── Data entries ──

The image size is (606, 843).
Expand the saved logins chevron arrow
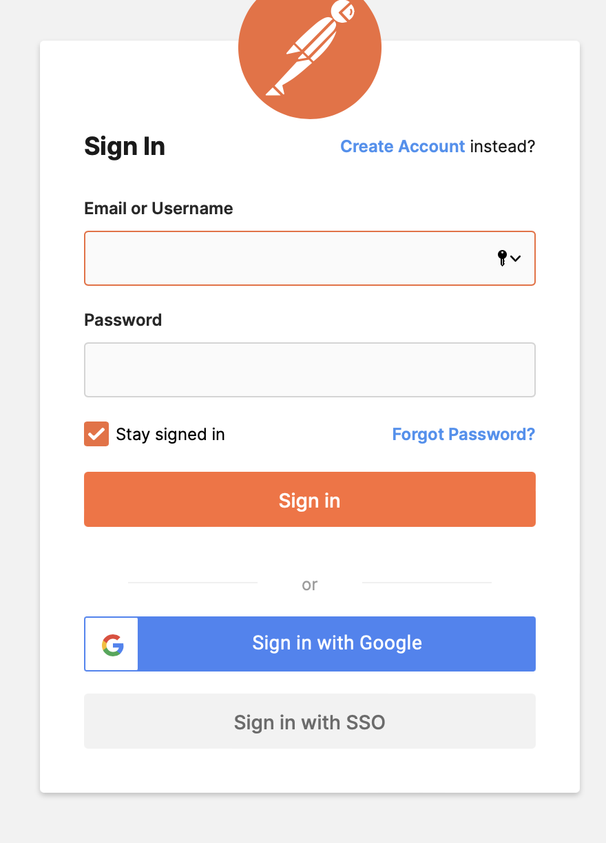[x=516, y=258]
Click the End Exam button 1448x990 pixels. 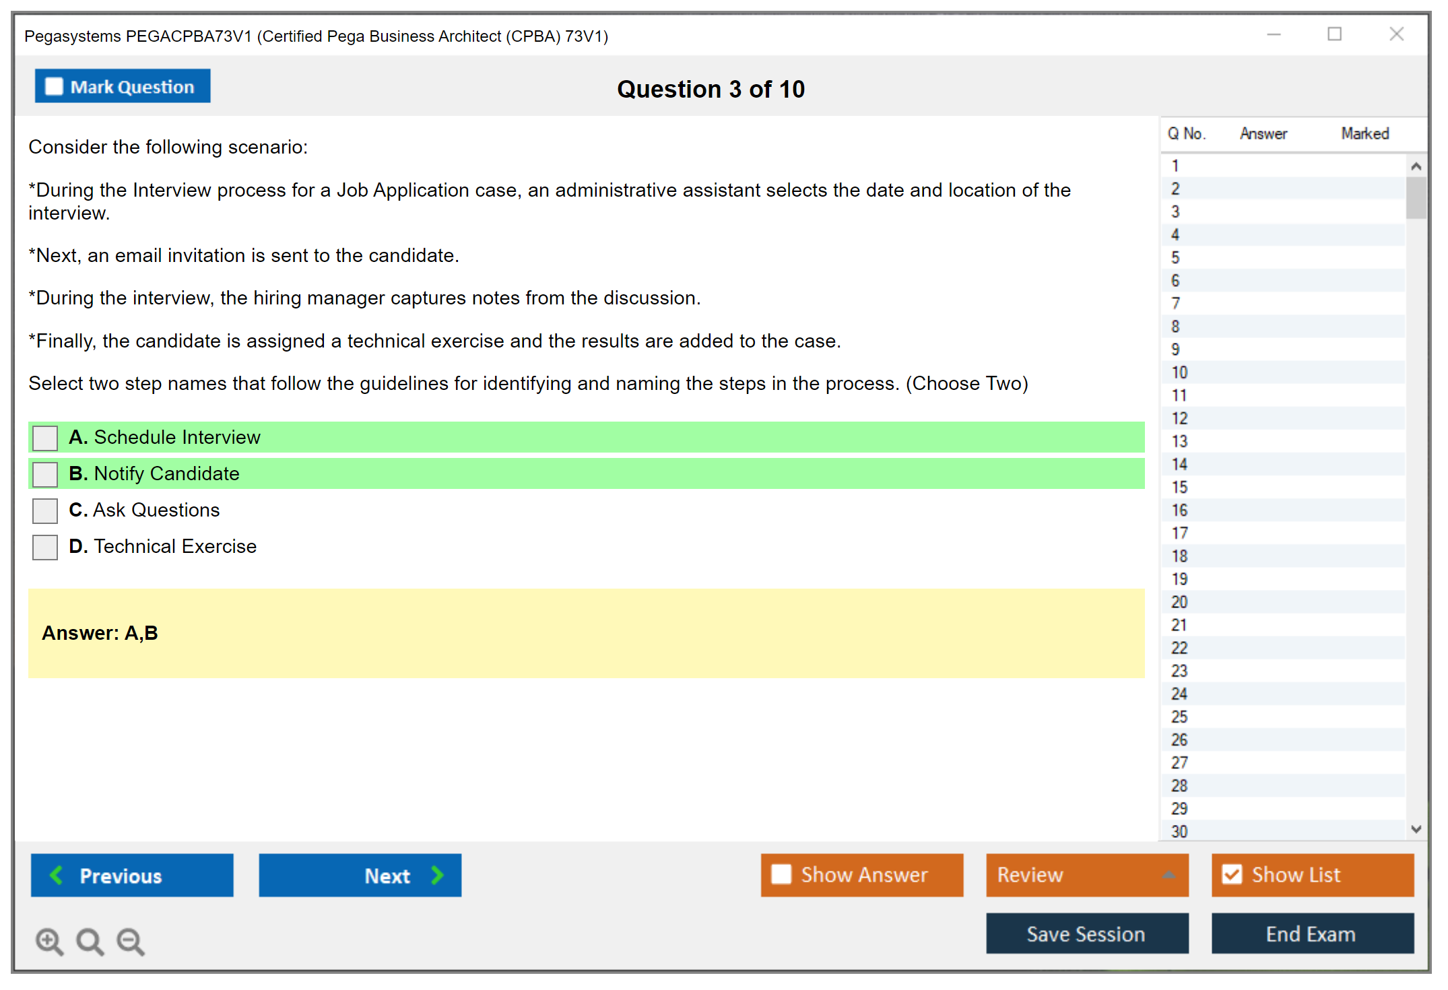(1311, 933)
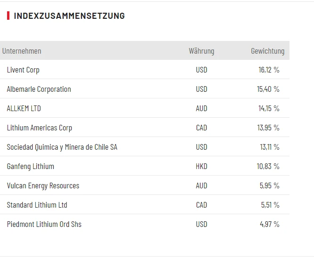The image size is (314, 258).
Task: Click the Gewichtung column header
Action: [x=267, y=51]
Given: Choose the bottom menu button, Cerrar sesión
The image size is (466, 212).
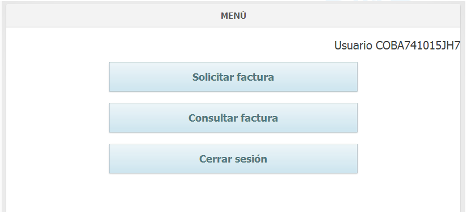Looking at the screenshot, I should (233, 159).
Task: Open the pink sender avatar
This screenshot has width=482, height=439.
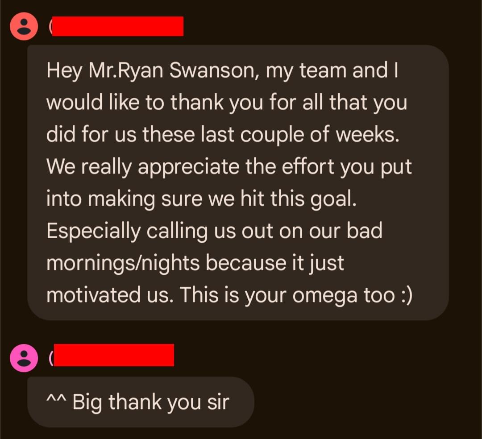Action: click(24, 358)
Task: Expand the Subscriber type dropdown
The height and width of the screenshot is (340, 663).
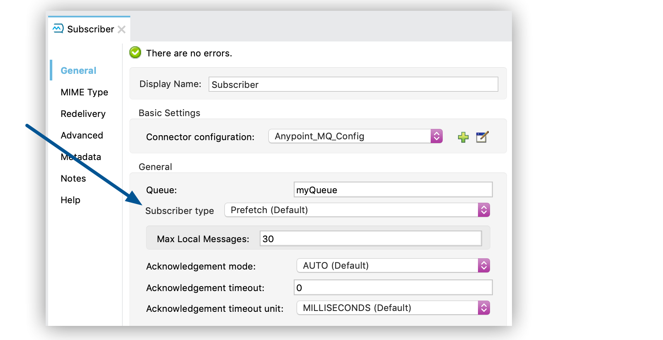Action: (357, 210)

───

▸ **What is needed**
Reproduce verbatim the lines from the one containing "Given: Choose the" through the end of the lines above, inclusive, omitting the pictures.

▸ **Output of the task**
Given: Choose the bottom menu button, Cerrar sesión
The image size is (466, 212).
Looking at the screenshot, I should (233, 159).
Task: Open the pink sender avatar
This screenshot has width=482, height=439.
Action: click(24, 358)
Task: Expand the Subscriber type dropdown
The height and width of the screenshot is (340, 663).
Action: (357, 210)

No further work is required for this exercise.